City Council members voiced support of closing city offices to
the public on non-furlough Fridays as a way to help city staff
catch up on their work. The offices already have been and will
continue to be shut on the first and third Fridays of the month
through June 2011 due to furloughs.
City Council members voiced support of closing city offices to the public on non-furlough Fridays as a way to help city staff catch up on their work. The offices already have been and will continue to be shut on the first and third Fridays of the month through June 2011 due to furloughs.
Mayor Al Pinheiro and Council members Cat Tucker, Dion Bracco and Craig Gartman gave a thumbs-up vote in favor of the closures during the council’s goal-setting session Saturday. Pinheiro suggested the idea during a discussion on budget policies. The council will take a formal vote on the matter during its April 5 meeting.
“Obviously, my hope on this is that it will translate into greater production hours, get more accomplished and hopefully it will balance us out,” Pinheiro said Monday.
The council had discussed the idea of closing to the public on non-furlough Fridays back in 2009, when first discussing the idea of making the first and third Fridays of each month as furlough days. However, council members decided against it at the time.
City Administrator Tom Haglund said Monday that city employees’ workloads have piled up after city staff dropped from 298 people to 227 because of layoffs early last year.
“What’s important to know is that even though we reduced staff by 71, we didn’t lose a single customer,” Haglund said. “We still have 51,000 people in Gilroy.”
The city’s community development department alone lost 17 employees, including engineering and planning staff, Haglund said. Although the city has fewer development projects on its plate these days, there is plenty of work to be done on projects such as Gilroy’s new library, a habitat conservation plan and high-speed rail, he said.
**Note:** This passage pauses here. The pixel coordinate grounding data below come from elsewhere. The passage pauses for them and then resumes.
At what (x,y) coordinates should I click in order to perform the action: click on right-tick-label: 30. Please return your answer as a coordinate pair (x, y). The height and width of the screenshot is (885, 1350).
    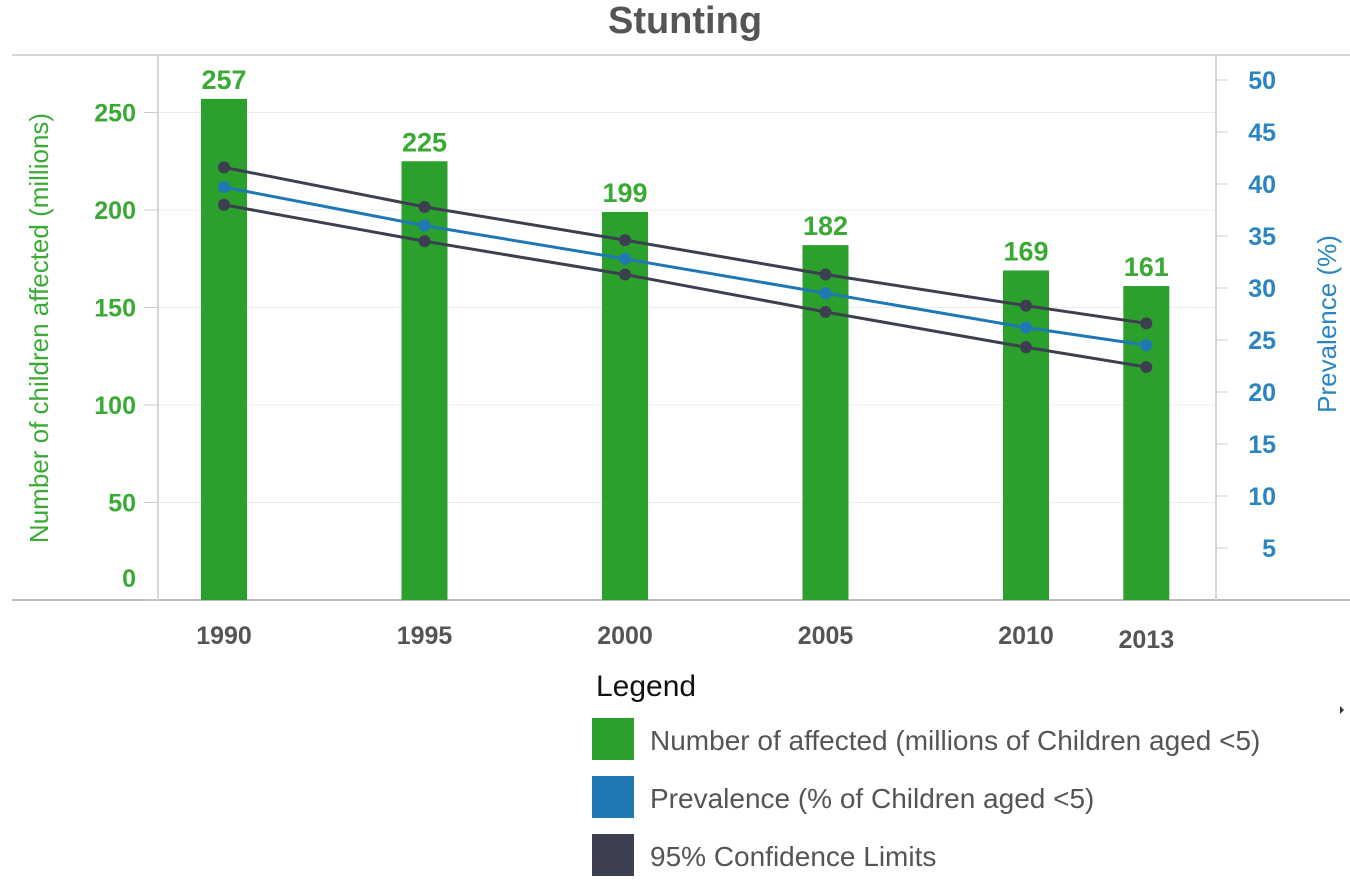
    Looking at the image, I should click on (1262, 289).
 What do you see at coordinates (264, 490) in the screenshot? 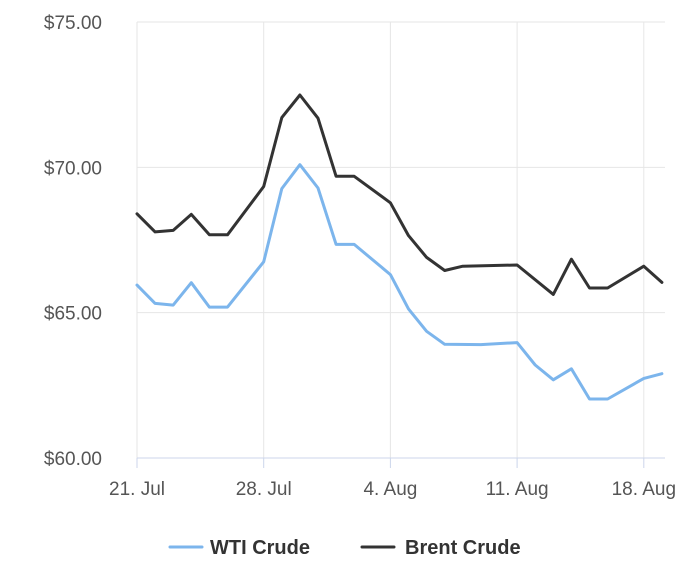
I see `x-tick-label: 28. Jul` at bounding box center [264, 490].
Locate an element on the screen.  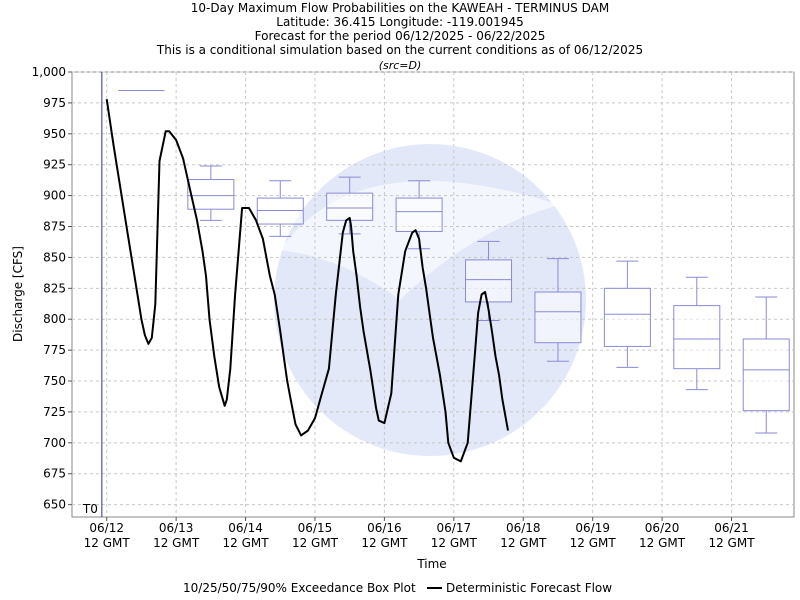
y-tick-label: 825 is located at coordinates (54, 288).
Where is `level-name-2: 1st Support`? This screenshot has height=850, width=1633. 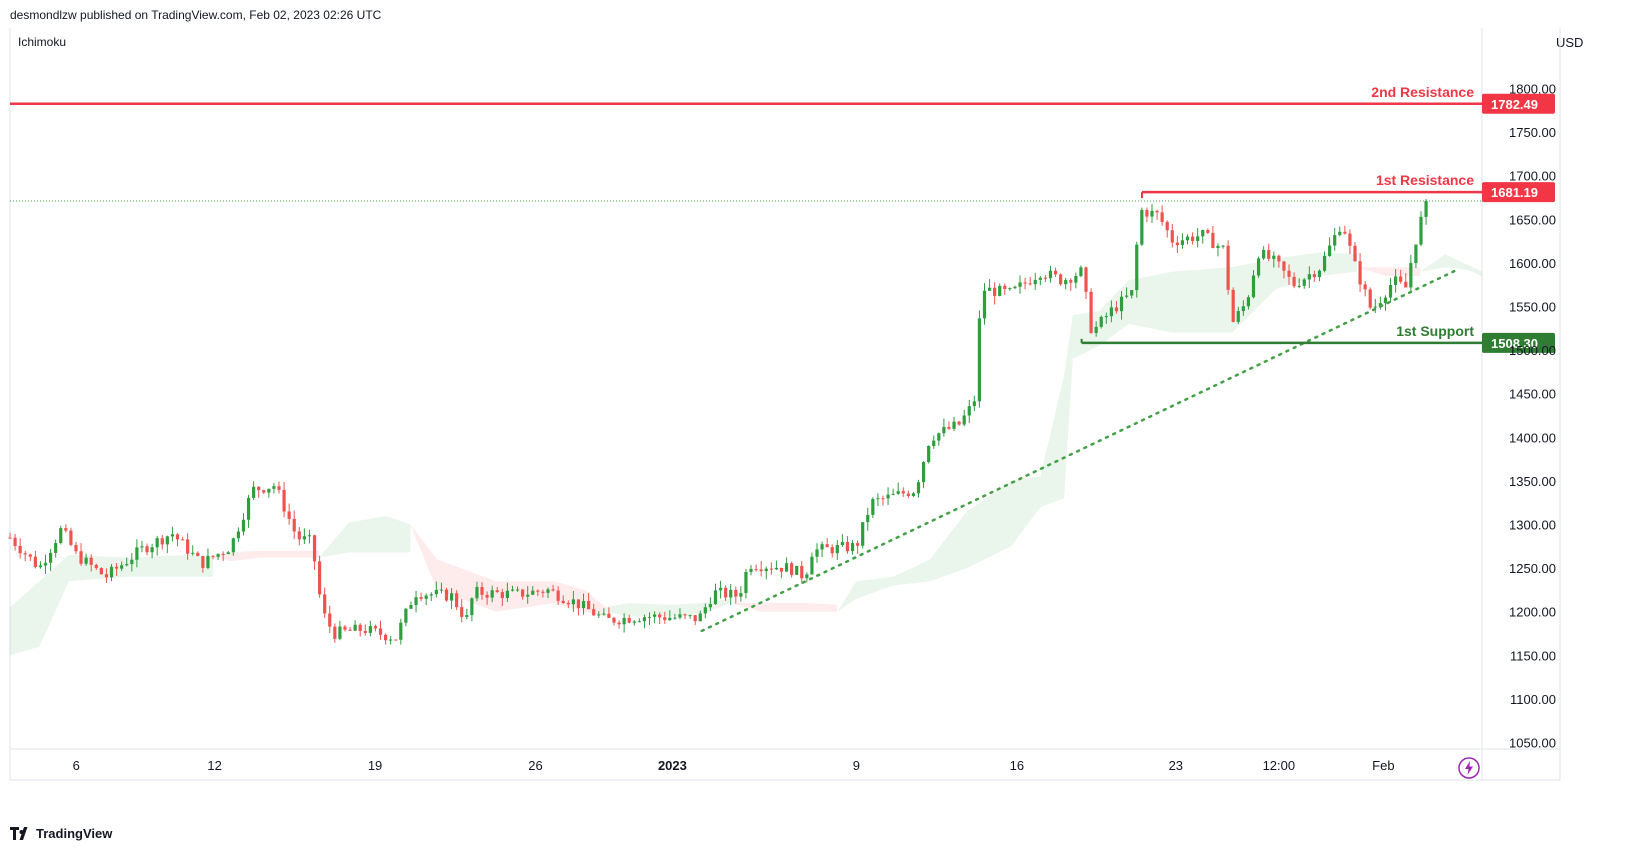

If City Hall were to remain open while closing its doors to the public on Fridays, it would help community development staff catch up and better serve the developers with which they work, Haglund said.
In addition, people would still be able to meet with city staff by appointment, Councilwoman Cat Tucker said.
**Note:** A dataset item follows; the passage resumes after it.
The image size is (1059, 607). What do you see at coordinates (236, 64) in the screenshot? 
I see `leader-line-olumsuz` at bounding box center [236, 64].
Councilman Perry Woodward opposed the idea of furloughs outright, one of the reasons that he gave a thumbs-down vote regarding closing city offices to the public on alternate Fridays.
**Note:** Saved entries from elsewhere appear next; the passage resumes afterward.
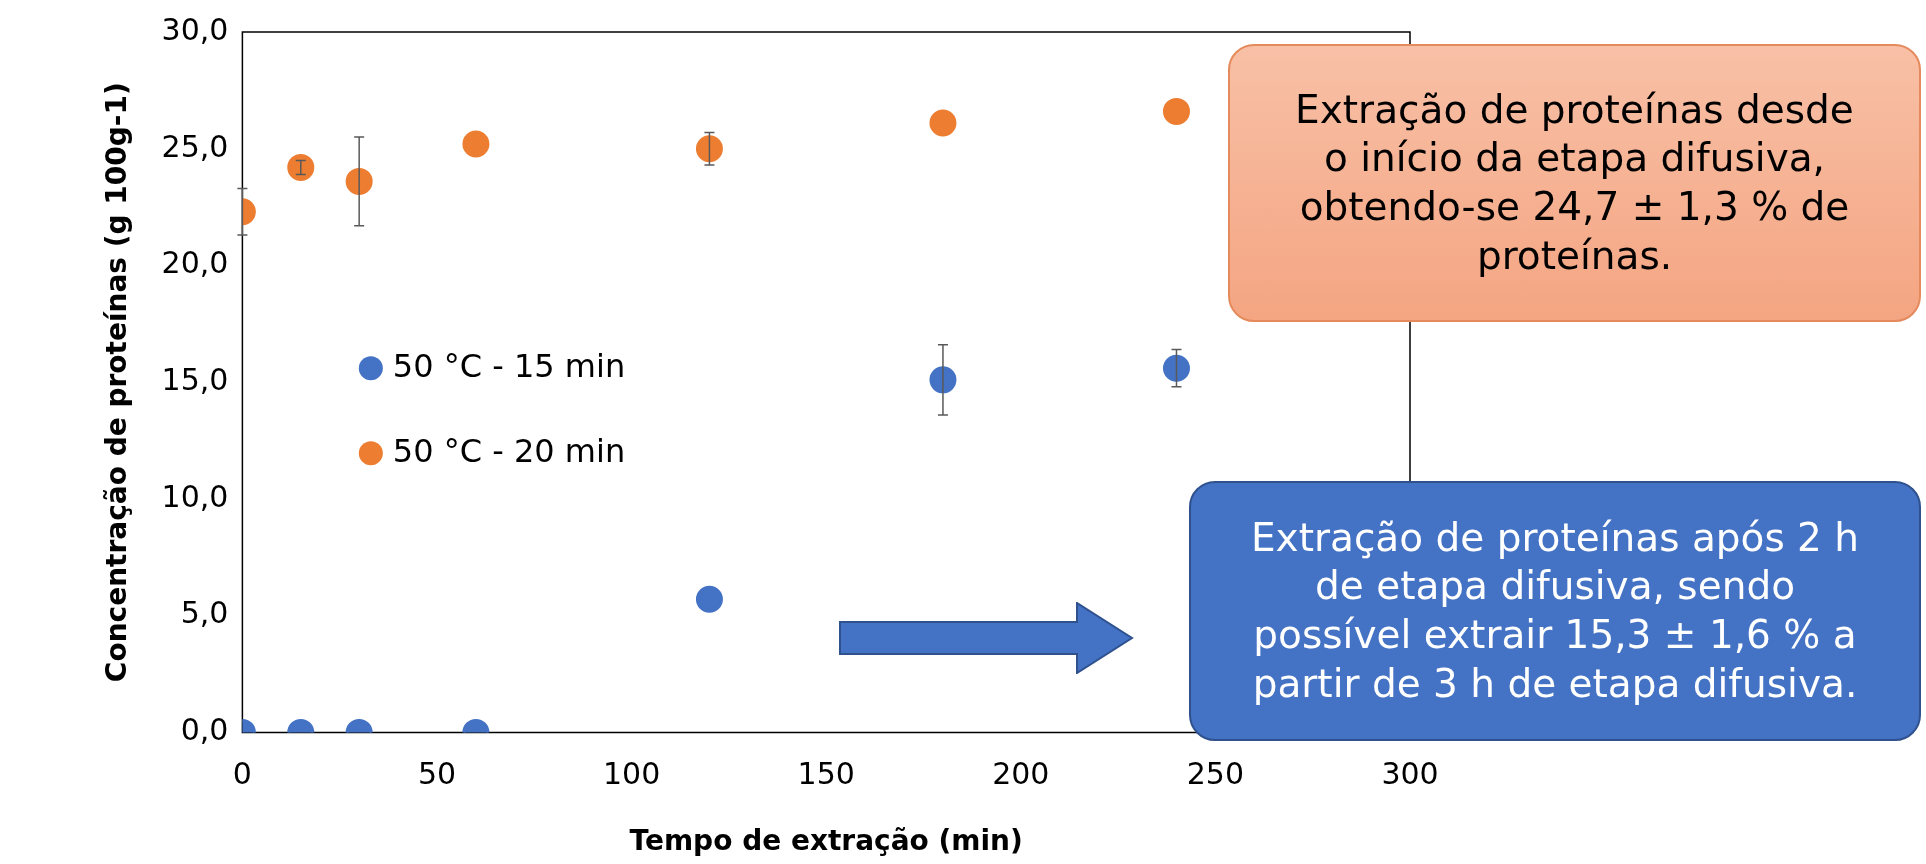 This screenshot has width=1926, height=864. What do you see at coordinates (204, 613) in the screenshot?
I see `y-tick-label: 5,0` at bounding box center [204, 613].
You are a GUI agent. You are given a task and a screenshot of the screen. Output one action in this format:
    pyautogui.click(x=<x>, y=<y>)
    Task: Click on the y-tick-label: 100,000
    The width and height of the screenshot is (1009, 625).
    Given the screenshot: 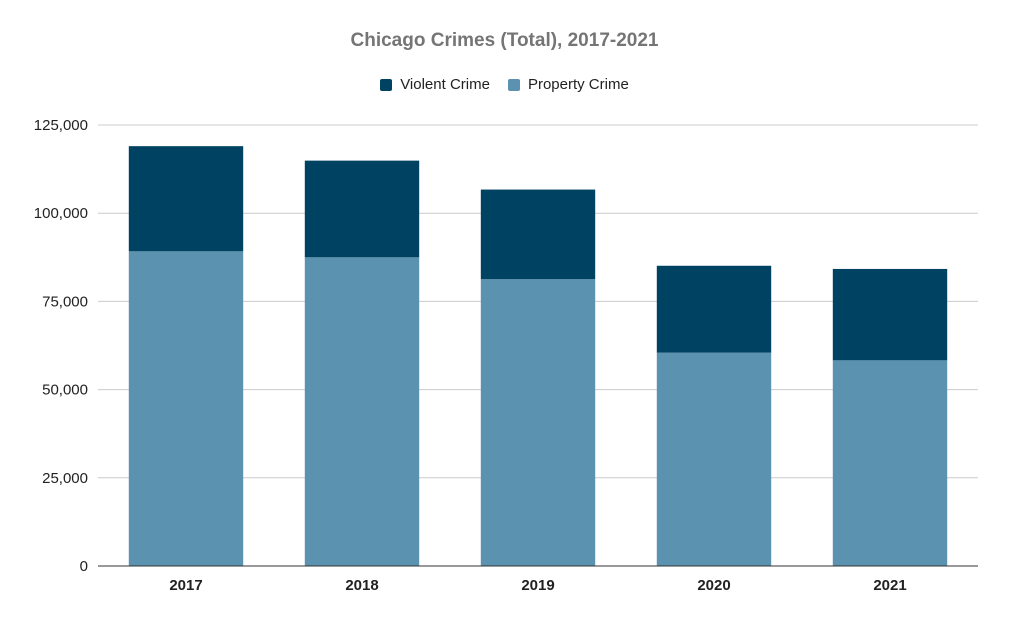 What is the action you would take?
    pyautogui.click(x=61, y=214)
    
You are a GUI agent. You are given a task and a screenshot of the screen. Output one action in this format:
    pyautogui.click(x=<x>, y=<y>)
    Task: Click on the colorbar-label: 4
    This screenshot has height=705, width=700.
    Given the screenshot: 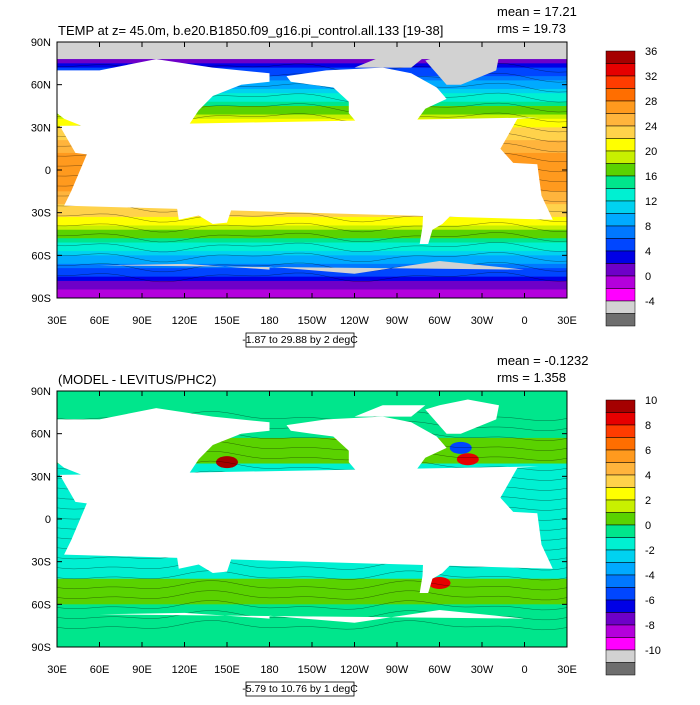 What is the action you would take?
    pyautogui.click(x=648, y=476)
“I think it’s irresponsible to be closing City Hall and irresponsible to try to find a way to make furloughs comfortable because someday furloughs are going to come to an end,” Woodward said.
Furloughs create an incentive for workers to stockpile their vacation time, as they are already getting time off work, and it creates an incentive to provide less service, he said.
Instead of using furloughs, he advocated that city employees take a 10-percent pay cut and work on the same days they traditionally have worked.
Gilroy Police Chief Denise Turner said there could be challenges if the police station closed its doors to the public every Friday. For instance, it would inconvenience those who wanted to pay a fee to release impounded animals.
“I’m not really sure if we can close Fridays,” Turner said Monday. “We need to look at police operations to see if we can do that.”
She said she would work with Haglund to explore options.
Pinheiro said he has heard more complaints from residents about not remembering when furloughs are scheduled than about the furloughs themselves.
Workers in his insurance office have found that they often are more productive when they decide to work on a Saturday – when offices are closed – he said.
“It’s common knowledge that if you do that, production goes up,” he said.
Haglund also noted that closing offices on certain days is not unknown in other cities.
“It’s important to note that Gilroy is not paving new ground here,” he said.